From: Felix Kuehling <felix.kuehling@amd.com>
To: Jonathan Kim <jonathan.kim@amd.com>,
amd-gfx@lists.freedesktop.org, dri-devel@lists.freedesktop.org
Subject: Re: [PATCH 30/32] drm/amdkfd: add debug queue snapshot operation
Date: Wed, 22 Mar 2023 17:52:07 -0400 [thread overview]
Message-ID: <4c403c2d-5bfc-3f8a-b5f4-77ada7b4ea20@amd.com> (raw)
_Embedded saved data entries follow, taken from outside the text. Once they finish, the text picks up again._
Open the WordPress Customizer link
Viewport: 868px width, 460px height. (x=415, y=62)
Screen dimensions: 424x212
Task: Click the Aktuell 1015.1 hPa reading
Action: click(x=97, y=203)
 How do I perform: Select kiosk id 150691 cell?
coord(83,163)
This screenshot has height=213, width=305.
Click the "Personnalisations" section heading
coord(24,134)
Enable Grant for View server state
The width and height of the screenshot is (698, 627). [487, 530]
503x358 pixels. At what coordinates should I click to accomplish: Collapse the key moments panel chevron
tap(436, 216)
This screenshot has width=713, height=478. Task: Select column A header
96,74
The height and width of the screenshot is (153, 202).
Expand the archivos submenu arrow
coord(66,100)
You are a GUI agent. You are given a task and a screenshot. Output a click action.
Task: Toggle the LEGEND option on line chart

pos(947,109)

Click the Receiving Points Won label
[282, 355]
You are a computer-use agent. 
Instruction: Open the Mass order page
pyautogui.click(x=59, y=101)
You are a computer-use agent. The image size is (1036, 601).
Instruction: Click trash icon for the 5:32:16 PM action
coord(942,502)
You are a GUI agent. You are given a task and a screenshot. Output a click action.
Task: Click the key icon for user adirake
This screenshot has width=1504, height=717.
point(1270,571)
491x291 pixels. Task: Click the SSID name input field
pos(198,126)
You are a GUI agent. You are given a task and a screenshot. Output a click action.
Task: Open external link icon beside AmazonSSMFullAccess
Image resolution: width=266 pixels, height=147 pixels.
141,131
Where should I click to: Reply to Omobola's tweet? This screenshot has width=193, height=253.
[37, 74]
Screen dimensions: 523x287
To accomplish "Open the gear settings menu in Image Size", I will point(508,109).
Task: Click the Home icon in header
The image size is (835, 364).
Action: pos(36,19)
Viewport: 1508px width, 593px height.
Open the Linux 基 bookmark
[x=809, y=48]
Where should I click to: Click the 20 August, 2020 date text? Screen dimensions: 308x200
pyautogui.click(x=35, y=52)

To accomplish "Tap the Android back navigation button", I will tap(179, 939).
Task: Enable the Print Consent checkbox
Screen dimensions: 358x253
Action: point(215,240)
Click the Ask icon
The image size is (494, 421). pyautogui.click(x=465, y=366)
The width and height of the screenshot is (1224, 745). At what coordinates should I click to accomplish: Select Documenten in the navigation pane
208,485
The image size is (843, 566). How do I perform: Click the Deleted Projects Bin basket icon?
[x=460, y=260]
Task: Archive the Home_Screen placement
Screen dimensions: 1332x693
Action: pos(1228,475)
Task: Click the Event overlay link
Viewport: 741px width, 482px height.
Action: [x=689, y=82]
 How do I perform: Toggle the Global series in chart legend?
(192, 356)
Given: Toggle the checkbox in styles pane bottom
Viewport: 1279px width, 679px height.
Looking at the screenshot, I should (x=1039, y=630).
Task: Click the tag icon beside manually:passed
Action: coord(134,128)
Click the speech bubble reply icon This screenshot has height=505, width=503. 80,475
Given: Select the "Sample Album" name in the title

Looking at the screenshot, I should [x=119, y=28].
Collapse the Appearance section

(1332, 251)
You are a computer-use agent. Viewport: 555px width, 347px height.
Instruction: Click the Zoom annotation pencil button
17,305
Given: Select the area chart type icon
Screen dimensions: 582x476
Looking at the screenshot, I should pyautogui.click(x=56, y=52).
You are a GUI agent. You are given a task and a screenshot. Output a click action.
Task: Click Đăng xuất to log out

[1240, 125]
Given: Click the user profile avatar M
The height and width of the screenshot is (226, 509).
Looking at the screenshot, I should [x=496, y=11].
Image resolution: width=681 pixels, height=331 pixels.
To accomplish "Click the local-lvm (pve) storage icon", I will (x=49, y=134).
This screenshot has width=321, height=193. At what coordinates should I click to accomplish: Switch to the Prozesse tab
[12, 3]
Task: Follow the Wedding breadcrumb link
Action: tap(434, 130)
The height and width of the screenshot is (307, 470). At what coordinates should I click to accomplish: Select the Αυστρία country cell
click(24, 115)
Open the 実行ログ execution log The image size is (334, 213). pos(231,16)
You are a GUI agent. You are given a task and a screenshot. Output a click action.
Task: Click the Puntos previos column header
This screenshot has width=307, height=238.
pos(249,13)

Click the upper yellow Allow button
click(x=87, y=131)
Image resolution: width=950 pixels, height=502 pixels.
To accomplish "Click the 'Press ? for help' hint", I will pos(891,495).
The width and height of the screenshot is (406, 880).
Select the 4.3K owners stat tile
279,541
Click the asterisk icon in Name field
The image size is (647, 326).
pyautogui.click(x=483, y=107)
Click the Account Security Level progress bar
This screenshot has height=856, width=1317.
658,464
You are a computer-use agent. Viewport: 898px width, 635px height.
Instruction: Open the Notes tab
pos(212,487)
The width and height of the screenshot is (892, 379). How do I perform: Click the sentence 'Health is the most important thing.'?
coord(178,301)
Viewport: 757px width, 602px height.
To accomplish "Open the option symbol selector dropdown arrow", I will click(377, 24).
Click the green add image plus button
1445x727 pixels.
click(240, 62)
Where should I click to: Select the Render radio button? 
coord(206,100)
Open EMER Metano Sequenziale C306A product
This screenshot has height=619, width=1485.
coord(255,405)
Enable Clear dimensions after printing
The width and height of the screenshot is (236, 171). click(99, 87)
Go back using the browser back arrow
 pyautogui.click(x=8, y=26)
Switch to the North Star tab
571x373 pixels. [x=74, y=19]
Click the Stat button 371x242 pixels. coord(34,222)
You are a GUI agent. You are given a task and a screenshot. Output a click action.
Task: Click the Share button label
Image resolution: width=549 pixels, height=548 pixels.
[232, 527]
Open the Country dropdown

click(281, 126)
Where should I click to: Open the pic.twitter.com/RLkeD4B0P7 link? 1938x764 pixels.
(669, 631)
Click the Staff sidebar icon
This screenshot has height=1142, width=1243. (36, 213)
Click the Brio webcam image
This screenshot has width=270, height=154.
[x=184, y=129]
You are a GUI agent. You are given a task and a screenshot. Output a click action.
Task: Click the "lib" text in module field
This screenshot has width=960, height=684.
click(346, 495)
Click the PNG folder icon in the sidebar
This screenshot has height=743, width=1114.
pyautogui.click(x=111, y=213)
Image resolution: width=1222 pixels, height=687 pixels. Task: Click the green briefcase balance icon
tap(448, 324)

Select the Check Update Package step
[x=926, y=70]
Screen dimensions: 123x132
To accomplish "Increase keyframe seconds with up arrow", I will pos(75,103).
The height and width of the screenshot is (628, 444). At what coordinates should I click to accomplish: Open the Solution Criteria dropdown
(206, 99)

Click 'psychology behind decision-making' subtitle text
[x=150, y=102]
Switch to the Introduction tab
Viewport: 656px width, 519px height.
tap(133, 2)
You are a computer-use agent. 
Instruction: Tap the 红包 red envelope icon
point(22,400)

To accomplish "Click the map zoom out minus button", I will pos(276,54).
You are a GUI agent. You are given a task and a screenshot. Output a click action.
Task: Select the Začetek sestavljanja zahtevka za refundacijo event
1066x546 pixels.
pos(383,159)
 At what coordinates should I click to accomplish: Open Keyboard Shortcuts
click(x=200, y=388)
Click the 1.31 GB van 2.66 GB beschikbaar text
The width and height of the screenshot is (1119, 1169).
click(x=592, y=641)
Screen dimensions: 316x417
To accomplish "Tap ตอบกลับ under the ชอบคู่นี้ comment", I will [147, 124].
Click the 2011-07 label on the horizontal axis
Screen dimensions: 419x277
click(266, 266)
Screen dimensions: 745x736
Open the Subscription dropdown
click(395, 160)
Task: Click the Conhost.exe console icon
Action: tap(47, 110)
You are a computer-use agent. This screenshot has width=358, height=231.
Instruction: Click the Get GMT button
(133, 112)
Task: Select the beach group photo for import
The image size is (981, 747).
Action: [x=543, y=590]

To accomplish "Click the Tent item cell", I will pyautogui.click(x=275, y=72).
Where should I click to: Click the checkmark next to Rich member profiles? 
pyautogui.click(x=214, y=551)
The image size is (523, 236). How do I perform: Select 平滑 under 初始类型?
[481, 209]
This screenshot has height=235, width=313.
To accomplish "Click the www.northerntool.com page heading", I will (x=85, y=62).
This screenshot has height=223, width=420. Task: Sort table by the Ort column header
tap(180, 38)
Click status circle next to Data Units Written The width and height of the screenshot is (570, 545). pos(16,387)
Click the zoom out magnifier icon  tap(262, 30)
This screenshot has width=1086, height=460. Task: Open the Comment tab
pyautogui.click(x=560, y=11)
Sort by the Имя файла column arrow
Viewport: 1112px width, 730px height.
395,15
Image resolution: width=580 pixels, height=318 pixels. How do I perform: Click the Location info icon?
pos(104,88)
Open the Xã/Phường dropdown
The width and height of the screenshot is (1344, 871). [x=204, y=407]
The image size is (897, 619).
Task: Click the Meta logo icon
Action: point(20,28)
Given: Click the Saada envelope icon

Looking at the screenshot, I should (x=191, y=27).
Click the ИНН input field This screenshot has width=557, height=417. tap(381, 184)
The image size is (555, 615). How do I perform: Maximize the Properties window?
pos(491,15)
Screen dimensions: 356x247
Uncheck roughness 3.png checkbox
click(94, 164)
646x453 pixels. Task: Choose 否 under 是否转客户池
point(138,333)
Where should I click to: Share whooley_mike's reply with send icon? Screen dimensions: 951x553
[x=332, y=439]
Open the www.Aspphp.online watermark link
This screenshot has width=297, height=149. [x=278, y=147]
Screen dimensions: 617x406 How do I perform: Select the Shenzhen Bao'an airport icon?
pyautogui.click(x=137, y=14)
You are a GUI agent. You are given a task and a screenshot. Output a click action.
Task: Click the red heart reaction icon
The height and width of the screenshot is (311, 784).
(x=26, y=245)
In-Reply-To: <20230125195401.4183544-31-jonathan.kim@amd.com>
Am 2023-01-25 um 14:53 schrieb Jonathan Kim:
> Allow the debugger to get a snapshot of a specified number of queues
> containing various queue property information that is copied to the
> debugger.
>
> Since the debugger doesn't know how many queues exist at any given time,
> allow the debugger to pass the requested number of snapshots as 0 to get
> the actual number of potential snapshots to use for a subsequent snapshot
> request for actual information.
>
> To prevent future ABI breakage, pass in the requested entry_size.
> The KFD will return it's own entry_size in case the debugger still wants
> log the information in a core dump on sizing failure.
>
> Also allow the debugger to clear exceptions when doing a snapshot.
>
> v3: fix uninitialized return and change queue snapshot to type void for
> proper increment on buffer copy.
> use memset 0 to init snapshot entry to clear struct padding.
>
> v2: change buf_size arg to num_queues for clarity.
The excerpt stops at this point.